Dix ans après, son fils Léopold, obéissant à son dernier vœu, fit ramener ses restes mortels en Lorraine et, à la suite d’une magnifique cérémonie, les déposa dans l’église des Cordeliers, auprès de ceux de ses ancêtres.
On assure qu’en apprenant sa mort, Louis XIV s’écria : « J’ai perdu le plus grand, le plus sage et le plus généreux de mes ennemis. Ce mot a-t-il été dit ? C’est douteux. Il serait la condamnation du roi qui, s’il n’eût obéi à d’inexcusables animosités, aurait facilement attaché Charles V à la France, et en aurait fait un puissant allié et peut-être un de ses meilleurs généraux.
A la mort de Charles V, son fils aîné, Léopold, n’avait que onze ans. Il ne fut pas question de lui.
La Lorraine occupée par Louis XIV depuis 1670 paraissait définitivement réunie à la France. Le roi disait hautement qu’il ne la rendrait jamais. L’administration était devenue absolument française. Un intendant gouvernait comme dans les autres provinces. Les institutions locales, la Cour souveraine, les chambres des comptes de Nancy et de Bar avaient été supprimées et la juridiction du parlement de Metz était étendue aux deux duchés.
Les Lorrains souffrirent pendant cette longue occupation. On les avait rançonnés durement en leur appliquant, des taxes jusqu’alors inconnues d’eux, la subvention, la capitation, les réquisitions de fourrage et de logement pour les troupes, dont le mouvement encombrait sans cesse les routes.
Ils étaient frappés plus directement encore par les enrôlements forcés dans la milice. Louvois avait porté là son impitoyable despotisme qui persista après lui. L’intendant de Vaubourg reconnaissait combien étaient légitimes les plaintes des Lorrains, mais il affirmait, non sans raison, qu’il n’y avait aucun remède possible aux maux du pays, conséquences inévitables de la guerre.
L’excès de la misère poussait les paysans à s’enfuir, et l’on ne pouvait ni les retenir, ni les ramener par les mesures les plus rigoureuses. La dépopulation prenait d’effrayantes proportions.
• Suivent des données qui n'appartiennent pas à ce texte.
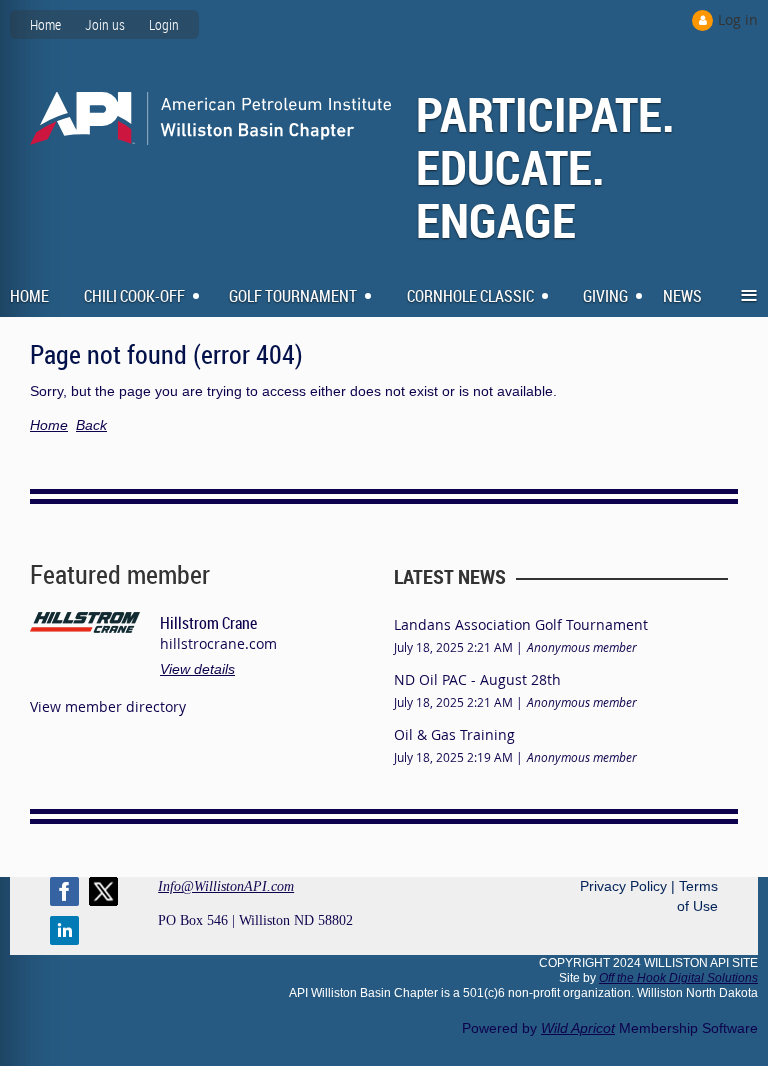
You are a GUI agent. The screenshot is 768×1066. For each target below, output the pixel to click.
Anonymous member (582, 647)
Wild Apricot (578, 1028)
Nancy ne comptait plus que 8 000 âmes, Bar-le-Duc et Pont-à-Mousson à peine 4 500 et 4 000, Épinal, Lunéville, Saint-Dié et une vingtaine d’autres villes n’avaient en moyenne qu’un millier d’habitants. Louis XIV, pour repeupler la campagne déserte, y attira des familles picardes dont on retrouve les descendants.
Tout en déplorant les exactions, il convient de remarquer que la lorraine fut surtout victime de la situation générale et qu’à tout prendre son sort pouvait être envié par d’autres provinces. Si elle souffrit de la lutte, elle en bénéficia aussi. Une partie de l’argent levé pour la guerre était dépensée dans le pays. Les produits de son agriculture, ses blés dont la production dépassait de beaucoup les besoins de la consommation locale, ses viandes, ses beurres, ses fromages, ses volailles étaient achetés par les Trois-Evêchés et par l’administration militaire.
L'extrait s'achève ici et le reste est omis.